Original question text by @phantomwise@lemmy.ml
What are the modern design trends you hate most? Feel free to rant! Mine are:
- Physical buttons are out of fashion, now EVERYTHING must have a touch screen instead! Especially if it makes the appliance more inconvenient to use. Like having to press a flimsy touch screen ten times to scroll through a washing machine’s programs instead of just turning a physical knob and pressing a physical start button.
- Every website looks like it’s made for a phone and was vomited by the same app in slightly different flavors of vomit.
- Actually EVERYTHING looks like it’s made for a phone… Like what’s the deal with all those hamburger menus on DESKTOP apps? Please just put a regular menu and same me some pointless clicking, it’s not like you’re lacking screen space. I especially hate that those menus can’t be opened from the keyboard like regular menus.
Electron apps. Write native apps. I don’t need a simple todo app using 300MB of RAM.
If only you could write cross-platform native apps otherwise.
Many tool sets let you do just that. Qt works fine.
The problem is that when we rely on capitalist companies to produce the software we rely on, they will reduce cost as much as possible.
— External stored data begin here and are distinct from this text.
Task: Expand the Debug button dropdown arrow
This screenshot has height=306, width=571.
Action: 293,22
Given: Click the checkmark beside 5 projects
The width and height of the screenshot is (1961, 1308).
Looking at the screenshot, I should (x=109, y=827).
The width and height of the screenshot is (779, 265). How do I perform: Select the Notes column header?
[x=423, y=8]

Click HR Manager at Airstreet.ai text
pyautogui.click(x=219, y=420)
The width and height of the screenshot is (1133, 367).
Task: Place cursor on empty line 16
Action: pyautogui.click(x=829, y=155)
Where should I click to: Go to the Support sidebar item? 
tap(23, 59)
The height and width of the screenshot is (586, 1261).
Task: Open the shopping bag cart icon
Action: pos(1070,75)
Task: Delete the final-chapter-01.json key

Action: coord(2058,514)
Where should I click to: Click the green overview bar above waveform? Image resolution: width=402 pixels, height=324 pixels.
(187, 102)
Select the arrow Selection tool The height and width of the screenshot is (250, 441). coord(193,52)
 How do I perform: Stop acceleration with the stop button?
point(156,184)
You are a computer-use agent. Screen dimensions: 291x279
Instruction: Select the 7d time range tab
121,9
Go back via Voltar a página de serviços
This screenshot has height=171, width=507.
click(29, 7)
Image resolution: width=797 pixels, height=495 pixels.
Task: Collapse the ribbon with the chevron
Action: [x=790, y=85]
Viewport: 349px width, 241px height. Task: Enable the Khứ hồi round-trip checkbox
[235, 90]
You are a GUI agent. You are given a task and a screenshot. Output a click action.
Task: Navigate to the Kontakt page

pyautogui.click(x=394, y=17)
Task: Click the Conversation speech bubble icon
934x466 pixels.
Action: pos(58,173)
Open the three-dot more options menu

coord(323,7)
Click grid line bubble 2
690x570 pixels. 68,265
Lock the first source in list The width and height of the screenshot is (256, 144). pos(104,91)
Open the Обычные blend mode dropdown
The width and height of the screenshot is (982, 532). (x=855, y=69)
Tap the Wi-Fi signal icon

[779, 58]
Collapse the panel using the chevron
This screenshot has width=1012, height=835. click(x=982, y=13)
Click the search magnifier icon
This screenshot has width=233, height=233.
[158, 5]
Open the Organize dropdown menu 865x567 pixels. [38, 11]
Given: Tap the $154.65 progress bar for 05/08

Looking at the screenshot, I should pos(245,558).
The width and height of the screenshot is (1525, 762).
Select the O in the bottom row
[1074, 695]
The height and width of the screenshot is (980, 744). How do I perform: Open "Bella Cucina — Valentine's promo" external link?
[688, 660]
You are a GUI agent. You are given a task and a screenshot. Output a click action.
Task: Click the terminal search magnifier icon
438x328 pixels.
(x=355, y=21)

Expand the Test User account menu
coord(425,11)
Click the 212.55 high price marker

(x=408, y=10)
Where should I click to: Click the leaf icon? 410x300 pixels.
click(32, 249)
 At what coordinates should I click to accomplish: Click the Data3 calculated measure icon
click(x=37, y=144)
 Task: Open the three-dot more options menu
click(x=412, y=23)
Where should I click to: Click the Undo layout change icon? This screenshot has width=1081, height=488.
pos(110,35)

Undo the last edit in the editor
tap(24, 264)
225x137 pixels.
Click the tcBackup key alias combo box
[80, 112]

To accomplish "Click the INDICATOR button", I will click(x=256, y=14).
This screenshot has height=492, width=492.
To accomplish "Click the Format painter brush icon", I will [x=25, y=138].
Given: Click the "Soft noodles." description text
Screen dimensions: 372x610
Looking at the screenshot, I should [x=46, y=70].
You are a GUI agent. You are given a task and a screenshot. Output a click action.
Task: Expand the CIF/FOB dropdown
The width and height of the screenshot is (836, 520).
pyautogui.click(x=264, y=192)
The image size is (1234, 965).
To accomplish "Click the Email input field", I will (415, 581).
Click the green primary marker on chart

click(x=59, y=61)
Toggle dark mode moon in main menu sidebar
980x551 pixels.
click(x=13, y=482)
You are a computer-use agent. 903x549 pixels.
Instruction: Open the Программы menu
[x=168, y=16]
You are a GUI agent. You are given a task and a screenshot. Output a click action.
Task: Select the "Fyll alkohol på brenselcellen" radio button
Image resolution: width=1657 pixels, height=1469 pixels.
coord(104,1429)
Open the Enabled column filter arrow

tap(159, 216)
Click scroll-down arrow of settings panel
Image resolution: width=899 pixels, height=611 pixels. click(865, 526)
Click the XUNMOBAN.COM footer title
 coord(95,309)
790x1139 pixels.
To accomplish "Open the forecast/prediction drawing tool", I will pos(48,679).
This leads to them not wanting to pay for separate teams to develop native desktop applications on Windows, macOS or Linux.
While I hate Electron apps as well, they are how Linux became much more able to run these proprietary apps society depends on. We know the capitalist companies wound’t invest in native Linux software, as the user base is too small.
Agreed. This is why I still subscribe to the Asahi Linux Patreon, even though two of their best people are gone. I don’t even run Linux as my primary OS. I run it on mini PCs for server stuff, but I own Apple Silicon hardware and I want the option to go Linux if I feel the need.
Imagine Electron for your whole OS (I realize why this is a silly statement, please don’t correct me).